Calderon-Villalobos, L. I.; Tan, X.; Zheng, N.; Estelle, M. Auxin Perception—Structural Insights Cold Spring Harb Perspect Biol 2, a005546, (2010) DOI: 10.1101/cshperspect.a005546
The identity of the auxin receptor(s) and the mechanism of auxin perception has been a subject of intense interest since the discovery of auxin almost a century ago. The development of genetic approaches to the study of plant hormone signaling led to the discovery that auxin acts by promoting degradation of transcriptional repressors called Aux/IAA proteins. This process requires a ubiquitin protein ligase (E3) called SCFTIR1 and related SCF complexes. Surprisingly, auxin works by directly binding to TIR1, the F-box protein subunit of this SCF. Structural studies demonstrate that auxin acts like a molecular glue, to stabilize the interaction between TIR1 and the Aux/IAA substrate. These exciting results solve an old problem in plant biology and reveal new mechanisms for E3 regulation and hormone perception.

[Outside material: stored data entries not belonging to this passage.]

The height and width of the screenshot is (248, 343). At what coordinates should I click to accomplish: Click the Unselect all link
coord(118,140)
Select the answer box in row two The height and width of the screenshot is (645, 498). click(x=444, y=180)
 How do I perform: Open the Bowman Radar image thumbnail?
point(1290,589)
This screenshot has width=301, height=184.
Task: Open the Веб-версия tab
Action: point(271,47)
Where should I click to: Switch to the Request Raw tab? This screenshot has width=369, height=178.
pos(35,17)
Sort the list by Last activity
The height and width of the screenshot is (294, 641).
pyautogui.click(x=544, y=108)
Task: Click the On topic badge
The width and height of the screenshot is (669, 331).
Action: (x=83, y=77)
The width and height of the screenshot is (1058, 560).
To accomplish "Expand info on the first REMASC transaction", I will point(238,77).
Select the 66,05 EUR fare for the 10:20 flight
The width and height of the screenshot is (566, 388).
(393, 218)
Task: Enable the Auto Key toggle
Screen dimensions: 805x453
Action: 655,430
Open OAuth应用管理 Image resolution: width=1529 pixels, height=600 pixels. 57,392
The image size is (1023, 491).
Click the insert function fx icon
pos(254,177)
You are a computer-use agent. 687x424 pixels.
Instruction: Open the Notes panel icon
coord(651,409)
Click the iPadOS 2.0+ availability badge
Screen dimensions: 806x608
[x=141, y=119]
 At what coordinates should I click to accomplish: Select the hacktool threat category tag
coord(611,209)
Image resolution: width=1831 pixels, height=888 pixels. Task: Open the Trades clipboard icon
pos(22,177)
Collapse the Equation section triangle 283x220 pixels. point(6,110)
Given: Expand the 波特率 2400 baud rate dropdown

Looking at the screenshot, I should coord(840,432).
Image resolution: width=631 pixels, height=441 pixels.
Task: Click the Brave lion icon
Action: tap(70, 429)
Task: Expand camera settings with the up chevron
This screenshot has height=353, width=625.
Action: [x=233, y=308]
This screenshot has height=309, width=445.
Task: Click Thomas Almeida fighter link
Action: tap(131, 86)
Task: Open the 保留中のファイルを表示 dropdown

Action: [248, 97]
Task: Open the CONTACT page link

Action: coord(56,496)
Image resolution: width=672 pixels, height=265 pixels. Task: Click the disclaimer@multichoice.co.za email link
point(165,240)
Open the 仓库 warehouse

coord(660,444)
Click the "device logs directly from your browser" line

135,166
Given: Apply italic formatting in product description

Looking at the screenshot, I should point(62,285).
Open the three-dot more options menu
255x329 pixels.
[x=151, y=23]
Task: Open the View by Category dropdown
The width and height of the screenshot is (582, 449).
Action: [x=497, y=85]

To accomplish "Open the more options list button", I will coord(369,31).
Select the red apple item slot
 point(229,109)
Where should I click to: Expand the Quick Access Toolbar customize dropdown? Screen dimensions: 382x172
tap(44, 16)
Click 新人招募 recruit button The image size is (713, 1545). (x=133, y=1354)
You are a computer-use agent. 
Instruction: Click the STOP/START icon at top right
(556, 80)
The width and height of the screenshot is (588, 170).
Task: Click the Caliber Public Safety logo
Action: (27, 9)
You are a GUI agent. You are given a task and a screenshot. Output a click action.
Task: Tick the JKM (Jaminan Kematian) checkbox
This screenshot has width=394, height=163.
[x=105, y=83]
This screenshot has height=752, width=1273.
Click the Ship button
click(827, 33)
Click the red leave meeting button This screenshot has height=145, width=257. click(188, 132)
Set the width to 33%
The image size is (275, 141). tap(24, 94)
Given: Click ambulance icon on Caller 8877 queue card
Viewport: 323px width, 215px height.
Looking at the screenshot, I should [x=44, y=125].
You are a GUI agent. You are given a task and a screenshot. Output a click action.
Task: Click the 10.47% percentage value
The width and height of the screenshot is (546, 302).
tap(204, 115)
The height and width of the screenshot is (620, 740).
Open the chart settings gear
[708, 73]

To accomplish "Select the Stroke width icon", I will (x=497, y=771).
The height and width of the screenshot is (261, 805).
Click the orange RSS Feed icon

The history of plant biology is inexorably
intertwined with the conception and discovery of auxin, followed by the
many decades of research to comprehend its action during growth and
development. Growth responses to auxin are complex and require the
coordination of auxin production, transport, and perception. In this
overview of past auxin research, we limit our discourse to the mechanism
of auxin action. We attempt to trace the almost epic voyage from the
birth of the hormonal concept in plants to the recent crystallographic
studies that resolved the TIR1-auxin receptor complex, the first
structural model of a plant hormone receptor. The century-long endeavor
is a beautiful illustration of the power of scientific reasoning and
human intuition, but it also brings to light the fact that decisive
progress is made when new technologies emerge and disciplines unite.